[Stored data]
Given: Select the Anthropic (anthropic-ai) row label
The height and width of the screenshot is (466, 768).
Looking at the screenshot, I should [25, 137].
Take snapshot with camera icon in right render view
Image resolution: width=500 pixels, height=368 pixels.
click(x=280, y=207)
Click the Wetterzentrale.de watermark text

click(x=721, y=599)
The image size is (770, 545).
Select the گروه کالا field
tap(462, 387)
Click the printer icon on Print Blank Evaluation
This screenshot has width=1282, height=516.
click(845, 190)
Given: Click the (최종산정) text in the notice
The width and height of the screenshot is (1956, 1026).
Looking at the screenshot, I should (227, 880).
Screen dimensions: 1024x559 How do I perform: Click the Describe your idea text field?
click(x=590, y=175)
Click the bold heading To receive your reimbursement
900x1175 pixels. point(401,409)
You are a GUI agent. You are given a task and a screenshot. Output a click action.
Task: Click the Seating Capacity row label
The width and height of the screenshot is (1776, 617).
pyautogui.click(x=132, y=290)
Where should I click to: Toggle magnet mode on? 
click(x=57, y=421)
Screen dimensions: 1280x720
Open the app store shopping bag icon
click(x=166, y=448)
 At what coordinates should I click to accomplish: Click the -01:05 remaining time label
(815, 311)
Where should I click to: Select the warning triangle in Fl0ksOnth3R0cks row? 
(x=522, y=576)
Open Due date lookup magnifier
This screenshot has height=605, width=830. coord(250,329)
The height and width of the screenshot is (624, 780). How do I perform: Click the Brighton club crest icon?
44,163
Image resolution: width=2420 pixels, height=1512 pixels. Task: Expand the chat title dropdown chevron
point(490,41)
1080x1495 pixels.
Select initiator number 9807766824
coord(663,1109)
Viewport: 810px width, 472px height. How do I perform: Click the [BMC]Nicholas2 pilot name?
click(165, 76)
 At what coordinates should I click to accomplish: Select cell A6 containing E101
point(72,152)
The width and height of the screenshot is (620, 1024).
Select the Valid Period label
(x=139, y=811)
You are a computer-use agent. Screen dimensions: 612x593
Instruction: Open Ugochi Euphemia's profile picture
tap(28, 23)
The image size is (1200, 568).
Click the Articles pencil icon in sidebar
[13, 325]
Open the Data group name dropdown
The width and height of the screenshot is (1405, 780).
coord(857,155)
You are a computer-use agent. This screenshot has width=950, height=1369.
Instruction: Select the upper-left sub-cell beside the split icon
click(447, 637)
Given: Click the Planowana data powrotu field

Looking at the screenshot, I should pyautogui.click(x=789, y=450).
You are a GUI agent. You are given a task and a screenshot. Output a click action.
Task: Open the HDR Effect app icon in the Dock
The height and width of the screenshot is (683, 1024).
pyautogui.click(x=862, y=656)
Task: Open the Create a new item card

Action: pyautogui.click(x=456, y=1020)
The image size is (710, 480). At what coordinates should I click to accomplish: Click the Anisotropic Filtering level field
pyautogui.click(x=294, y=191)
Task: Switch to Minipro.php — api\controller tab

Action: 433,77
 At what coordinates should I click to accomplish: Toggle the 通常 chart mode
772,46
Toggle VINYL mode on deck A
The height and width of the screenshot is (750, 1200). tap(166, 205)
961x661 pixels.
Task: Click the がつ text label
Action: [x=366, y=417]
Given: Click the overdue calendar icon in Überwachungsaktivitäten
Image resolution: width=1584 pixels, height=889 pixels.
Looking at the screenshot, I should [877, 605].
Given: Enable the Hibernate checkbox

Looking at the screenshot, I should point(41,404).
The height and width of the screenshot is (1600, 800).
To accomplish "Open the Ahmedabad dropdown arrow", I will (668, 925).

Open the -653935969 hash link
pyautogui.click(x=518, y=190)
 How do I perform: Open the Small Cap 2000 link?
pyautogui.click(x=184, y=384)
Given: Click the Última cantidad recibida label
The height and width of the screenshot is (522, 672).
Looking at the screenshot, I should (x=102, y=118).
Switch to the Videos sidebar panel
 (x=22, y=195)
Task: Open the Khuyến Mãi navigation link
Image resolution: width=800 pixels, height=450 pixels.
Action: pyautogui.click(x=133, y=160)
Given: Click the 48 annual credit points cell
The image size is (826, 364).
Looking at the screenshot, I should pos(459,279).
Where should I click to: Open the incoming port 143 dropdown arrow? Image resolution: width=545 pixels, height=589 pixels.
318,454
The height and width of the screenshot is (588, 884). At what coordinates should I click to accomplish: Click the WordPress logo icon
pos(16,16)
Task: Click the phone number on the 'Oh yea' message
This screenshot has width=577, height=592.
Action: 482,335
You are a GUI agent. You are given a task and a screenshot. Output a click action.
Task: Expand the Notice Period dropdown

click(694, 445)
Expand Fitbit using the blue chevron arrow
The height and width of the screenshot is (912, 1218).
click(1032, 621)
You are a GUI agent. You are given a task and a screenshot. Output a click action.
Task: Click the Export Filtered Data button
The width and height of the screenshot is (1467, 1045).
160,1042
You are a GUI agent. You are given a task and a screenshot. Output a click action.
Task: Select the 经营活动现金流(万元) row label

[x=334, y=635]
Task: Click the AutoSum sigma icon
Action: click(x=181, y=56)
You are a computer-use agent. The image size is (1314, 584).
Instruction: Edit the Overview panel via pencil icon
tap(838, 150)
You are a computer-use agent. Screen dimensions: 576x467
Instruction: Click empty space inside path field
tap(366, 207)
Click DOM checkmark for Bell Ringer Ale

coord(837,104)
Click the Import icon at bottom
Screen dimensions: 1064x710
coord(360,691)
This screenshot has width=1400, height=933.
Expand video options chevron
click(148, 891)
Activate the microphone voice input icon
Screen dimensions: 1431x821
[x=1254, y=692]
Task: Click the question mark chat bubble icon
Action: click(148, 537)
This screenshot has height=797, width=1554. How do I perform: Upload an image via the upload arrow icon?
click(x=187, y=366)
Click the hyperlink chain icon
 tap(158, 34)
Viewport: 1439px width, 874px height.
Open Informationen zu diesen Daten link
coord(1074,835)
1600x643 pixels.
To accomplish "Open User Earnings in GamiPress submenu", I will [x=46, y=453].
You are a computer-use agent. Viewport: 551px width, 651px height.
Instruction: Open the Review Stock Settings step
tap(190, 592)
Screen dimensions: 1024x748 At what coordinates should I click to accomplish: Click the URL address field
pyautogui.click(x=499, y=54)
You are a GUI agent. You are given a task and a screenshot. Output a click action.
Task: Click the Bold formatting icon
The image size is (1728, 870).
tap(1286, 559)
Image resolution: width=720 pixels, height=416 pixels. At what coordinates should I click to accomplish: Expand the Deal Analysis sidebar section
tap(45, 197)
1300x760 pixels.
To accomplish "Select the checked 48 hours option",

- _What to do_
The answer must be every line from the records above that contains "will".

- _Solution to this problem_
To accomplish "Open the Ahmedabad dropdown arrow", I will (668, 925).
To accomplish "Open User Earnings in GamiPress submenu", I will [x=46, y=453].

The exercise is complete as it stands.